# Records provided start

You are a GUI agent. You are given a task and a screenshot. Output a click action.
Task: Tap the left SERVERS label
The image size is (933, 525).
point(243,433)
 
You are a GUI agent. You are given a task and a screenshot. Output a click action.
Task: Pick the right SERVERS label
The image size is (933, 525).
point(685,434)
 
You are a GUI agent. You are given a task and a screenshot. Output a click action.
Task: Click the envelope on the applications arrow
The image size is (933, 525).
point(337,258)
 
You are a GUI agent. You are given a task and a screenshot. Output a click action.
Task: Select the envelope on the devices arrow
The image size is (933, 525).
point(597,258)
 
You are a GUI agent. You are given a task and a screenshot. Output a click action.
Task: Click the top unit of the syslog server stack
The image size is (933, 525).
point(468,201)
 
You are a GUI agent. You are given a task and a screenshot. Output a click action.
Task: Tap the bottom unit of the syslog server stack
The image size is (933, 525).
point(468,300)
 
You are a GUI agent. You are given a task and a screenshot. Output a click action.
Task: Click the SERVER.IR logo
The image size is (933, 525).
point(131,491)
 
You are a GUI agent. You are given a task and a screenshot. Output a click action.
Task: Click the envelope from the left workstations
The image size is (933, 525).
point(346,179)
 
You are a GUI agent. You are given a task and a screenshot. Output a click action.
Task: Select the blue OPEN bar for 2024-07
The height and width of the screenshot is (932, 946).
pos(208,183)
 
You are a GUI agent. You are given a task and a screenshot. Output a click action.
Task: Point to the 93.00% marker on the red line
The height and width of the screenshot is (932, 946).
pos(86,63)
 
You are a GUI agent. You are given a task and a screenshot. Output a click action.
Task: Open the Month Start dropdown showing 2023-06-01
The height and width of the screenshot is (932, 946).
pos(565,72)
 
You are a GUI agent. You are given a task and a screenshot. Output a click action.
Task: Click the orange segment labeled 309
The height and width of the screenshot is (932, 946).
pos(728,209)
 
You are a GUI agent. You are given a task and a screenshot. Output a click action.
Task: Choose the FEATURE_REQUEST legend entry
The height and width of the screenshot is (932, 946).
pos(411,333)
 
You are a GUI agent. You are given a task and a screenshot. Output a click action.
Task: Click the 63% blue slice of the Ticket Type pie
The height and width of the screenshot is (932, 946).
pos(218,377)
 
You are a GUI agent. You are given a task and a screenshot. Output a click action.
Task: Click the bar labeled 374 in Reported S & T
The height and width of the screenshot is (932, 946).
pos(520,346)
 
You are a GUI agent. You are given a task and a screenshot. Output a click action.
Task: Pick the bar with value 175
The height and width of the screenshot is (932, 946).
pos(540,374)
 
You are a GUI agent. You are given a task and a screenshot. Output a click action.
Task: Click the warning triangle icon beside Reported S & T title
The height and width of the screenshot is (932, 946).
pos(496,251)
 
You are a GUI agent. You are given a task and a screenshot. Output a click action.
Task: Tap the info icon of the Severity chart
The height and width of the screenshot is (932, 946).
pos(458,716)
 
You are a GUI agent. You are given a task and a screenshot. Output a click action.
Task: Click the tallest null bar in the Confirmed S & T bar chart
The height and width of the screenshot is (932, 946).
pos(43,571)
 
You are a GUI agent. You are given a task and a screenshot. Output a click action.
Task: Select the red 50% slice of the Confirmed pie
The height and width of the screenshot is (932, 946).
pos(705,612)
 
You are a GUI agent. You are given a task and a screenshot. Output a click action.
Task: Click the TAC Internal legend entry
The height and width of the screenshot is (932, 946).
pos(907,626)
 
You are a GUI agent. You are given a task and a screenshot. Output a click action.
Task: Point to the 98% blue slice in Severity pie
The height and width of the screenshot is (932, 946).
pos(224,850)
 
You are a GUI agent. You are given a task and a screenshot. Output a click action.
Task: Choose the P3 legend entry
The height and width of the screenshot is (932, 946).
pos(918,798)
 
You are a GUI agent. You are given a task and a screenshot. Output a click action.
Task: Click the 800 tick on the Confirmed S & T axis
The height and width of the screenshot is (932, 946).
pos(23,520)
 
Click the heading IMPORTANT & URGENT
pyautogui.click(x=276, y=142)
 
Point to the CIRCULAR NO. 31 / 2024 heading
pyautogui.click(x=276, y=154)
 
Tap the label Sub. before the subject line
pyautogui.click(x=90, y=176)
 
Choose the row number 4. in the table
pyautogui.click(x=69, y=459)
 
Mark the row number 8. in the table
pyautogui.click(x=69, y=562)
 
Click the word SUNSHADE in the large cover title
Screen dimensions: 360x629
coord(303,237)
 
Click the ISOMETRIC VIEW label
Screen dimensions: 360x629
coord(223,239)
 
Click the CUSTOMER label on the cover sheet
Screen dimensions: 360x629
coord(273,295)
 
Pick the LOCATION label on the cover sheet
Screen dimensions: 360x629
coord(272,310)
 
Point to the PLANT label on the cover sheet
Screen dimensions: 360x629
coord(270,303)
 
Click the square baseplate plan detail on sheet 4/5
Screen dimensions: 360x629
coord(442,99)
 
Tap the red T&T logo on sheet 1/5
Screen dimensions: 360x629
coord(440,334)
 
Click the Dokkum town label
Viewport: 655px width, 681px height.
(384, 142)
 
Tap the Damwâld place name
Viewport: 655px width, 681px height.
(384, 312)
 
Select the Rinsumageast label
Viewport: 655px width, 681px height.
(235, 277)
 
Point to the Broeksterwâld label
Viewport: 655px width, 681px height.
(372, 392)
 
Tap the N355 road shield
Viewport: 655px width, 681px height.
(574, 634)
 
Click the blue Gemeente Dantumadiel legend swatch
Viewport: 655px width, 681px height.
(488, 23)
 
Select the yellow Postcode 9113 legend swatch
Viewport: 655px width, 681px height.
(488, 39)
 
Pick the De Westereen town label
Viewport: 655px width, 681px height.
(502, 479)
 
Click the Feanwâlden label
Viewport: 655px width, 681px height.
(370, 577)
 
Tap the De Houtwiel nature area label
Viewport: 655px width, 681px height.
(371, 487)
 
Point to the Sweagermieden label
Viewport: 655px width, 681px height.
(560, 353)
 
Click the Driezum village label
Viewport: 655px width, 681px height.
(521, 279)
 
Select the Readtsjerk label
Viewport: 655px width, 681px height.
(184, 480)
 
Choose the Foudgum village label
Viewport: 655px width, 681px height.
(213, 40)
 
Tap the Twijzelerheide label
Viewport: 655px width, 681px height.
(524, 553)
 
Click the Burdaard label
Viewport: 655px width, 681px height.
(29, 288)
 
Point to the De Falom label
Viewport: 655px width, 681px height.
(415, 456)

# Records provided end

**Work to be completed:** Write out the listing again, swapping "envelope" for "mail icon" wherever it occurs and leaving everything else as it is.

**Written solution:**
You are a GUI agent. You are given a task and a screenshot. Output a click action.
Task: Tap the left SERVERS label
The image size is (933, 525).
point(243,433)
 
You are a GUI agent. You are given a task and a screenshot. Output a click action.
Task: Pick the right SERVERS label
The image size is (933, 525).
point(685,434)
 
You are a GUI agent. You are given a task and a screenshot. Output a click action.
Task: Click the mail icon on the applications arrow
The image size is (933, 525).
point(337,258)
 
You are a GUI agent. You are given a task and a screenshot. Output a click action.
Task: Select the mail icon on the devices arrow
The image size is (933, 525).
point(597,258)
 
You are a GUI agent. You are given a task and a screenshot. Output a click action.
Task: Click the top unit of the syslog server stack
The image size is (933, 525).
point(468,201)
 
You are a GUI agent. You are given a task and a screenshot. Output a click action.
Task: Tap the bottom unit of the syslog server stack
The image size is (933, 525).
point(468,300)
 
You are a GUI agent. You are given a task and a screenshot. Output a click action.
Task: Click the SERVER.IR logo
The image size is (933, 525).
point(131,491)
 
You are a GUI agent. You are given a task and a screenshot. Output a click action.
Task: Click the mail icon from the left workstations
The image size is (933, 525).
point(346,179)
 
You are a GUI agent. You are given a task and a screenshot. Output a click action.
Task: Select the blue OPEN bar for 2024-07
The height and width of the screenshot is (932, 946).
pos(208,183)
 
You are a GUI agent. You are given a task and a screenshot. Output a click action.
Task: Point to the 93.00% marker on the red line
The height and width of the screenshot is (932, 946).
pos(86,63)
 
You are a GUI agent. You are given a task and a screenshot. Output a click action.
Task: Open the Month Start dropdown showing 2023-06-01
The height and width of the screenshot is (932, 946).
pos(565,72)
 
You are a GUI agent. You are given a task and a screenshot. Output a click action.
Task: Click the orange segment labeled 309
The height and width of the screenshot is (932, 946).
pos(728,209)
 
You are a GUI agent. You are given a task and a screenshot. Output a click action.
Task: Choose the FEATURE_REQUEST legend entry
The height and width of the screenshot is (932, 946).
pos(411,333)
 
You are a GUI agent. You are given a task and a screenshot. Output a click action.
Task: Click the 63% blue slice of the Ticket Type pie
The height and width of the screenshot is (932, 946).
pos(218,377)
 
You are a GUI agent. You are given a task and a screenshot. Output a click action.
Task: Click the bar labeled 374 in Reported S & T
The height and width of the screenshot is (932, 946).
pos(520,346)
 
You are a GUI agent. You are given a task and a screenshot. Output a click action.
Task: Pick the bar with value 175
The height and width of the screenshot is (932, 946).
pos(540,374)
 
You are a GUI agent. You are given a task and a screenshot. Output a click action.
Task: Click the warning triangle icon beside Reported S & T title
The height and width of the screenshot is (932, 946).
pos(496,251)
 
You are a GUI agent. You are given a task and a screenshot. Output a click action.
Task: Tap the info icon of the Severity chart
The height and width of the screenshot is (932, 946).
pos(458,716)
 
You are a GUI agent. You are given a task and a screenshot. Output a click action.
Task: Click the tallest null bar in the Confirmed S & T bar chart
The height and width of the screenshot is (932, 946).
pos(43,571)
 
You are a GUI agent. You are given a task and a screenshot. Output a click action.
Task: Select the red 50% slice of the Confirmed pie
The height and width of the screenshot is (932, 946).
pos(705,612)
 
You are a GUI agent. You are given a task and a screenshot. Output a click action.
Task: Click the TAC Internal legend entry
The height and width of the screenshot is (932, 946).
pos(907,626)
 
You are a GUI agent. You are given a task and a screenshot. Output a click action.
Task: Point to the 98% blue slice in Severity pie
The height and width of the screenshot is (932, 946).
pos(224,850)
 
You are a GUI agent. You are given a task and a screenshot. Output a click action.
Task: Choose the P3 legend entry
The height and width of the screenshot is (932, 946).
pos(918,798)
 
You are a GUI agent. You are given a task and a screenshot. Output a click action.
Task: Click the 800 tick on the Confirmed S & T axis
The height and width of the screenshot is (932, 946).
pos(23,520)
 
Click the heading IMPORTANT & URGENT
pyautogui.click(x=276, y=142)
 
Point to the CIRCULAR NO. 31 / 2024 heading
pyautogui.click(x=276, y=154)
 
Tap the label Sub. before the subject line
pyautogui.click(x=90, y=176)
 
Choose the row number 4. in the table
pyautogui.click(x=69, y=459)
 
Mark the row number 8. in the table
pyautogui.click(x=69, y=562)
 
Click the word SUNSHADE in the large cover title
Screen dimensions: 360x629
coord(303,237)
 
Click the ISOMETRIC VIEW label
Screen dimensions: 360x629
coord(223,239)
 
Click the CUSTOMER label on the cover sheet
Screen dimensions: 360x629
coord(273,295)
 
Pick the LOCATION label on the cover sheet
Screen dimensions: 360x629
coord(272,310)
 
Point to the PLANT label on the cover sheet
Screen dimensions: 360x629
coord(270,303)
 
Click the square baseplate plan detail on sheet 4/5
Screen dimensions: 360x629
coord(442,99)
 
Tap the red T&T logo on sheet 1/5
Screen dimensions: 360x629
coord(440,334)
 
Click the Dokkum town label
Viewport: 655px width, 681px height.
(384, 142)
 
Tap the Damwâld place name
Viewport: 655px width, 681px height.
(384, 312)
 
Select the Rinsumageast label
Viewport: 655px width, 681px height.
(235, 277)
 
Point to the Broeksterwâld label
Viewport: 655px width, 681px height.
(372, 392)
 
Tap the N355 road shield
Viewport: 655px width, 681px height.
(574, 634)
 
Click the blue Gemeente Dantumadiel legend swatch
Viewport: 655px width, 681px height.
(488, 23)
 
Select the yellow Postcode 9113 legend swatch
Viewport: 655px width, 681px height.
(488, 39)
 
Pick the De Westereen town label
Viewport: 655px width, 681px height.
(502, 479)
 
Click the Feanwâlden label
Viewport: 655px width, 681px height.
(370, 577)
 
Tap the De Houtwiel nature area label
Viewport: 655px width, 681px height.
(371, 487)
 
Point to the Sweagermieden label
Viewport: 655px width, 681px height.
(560, 353)
 
Click the Driezum village label
Viewport: 655px width, 681px height.
(521, 279)
 
Select the Readtsjerk label
Viewport: 655px width, 681px height.
(184, 480)
 
Choose the Foudgum village label
Viewport: 655px width, 681px height.
(213, 40)
 
Tap the Twijzelerheide label
Viewport: 655px width, 681px height.
(524, 553)
 
Click the Burdaard label
Viewport: 655px width, 681px height.
(29, 288)
 
Point to the De Falom label
Viewport: 655px width, 681px height.
(415, 456)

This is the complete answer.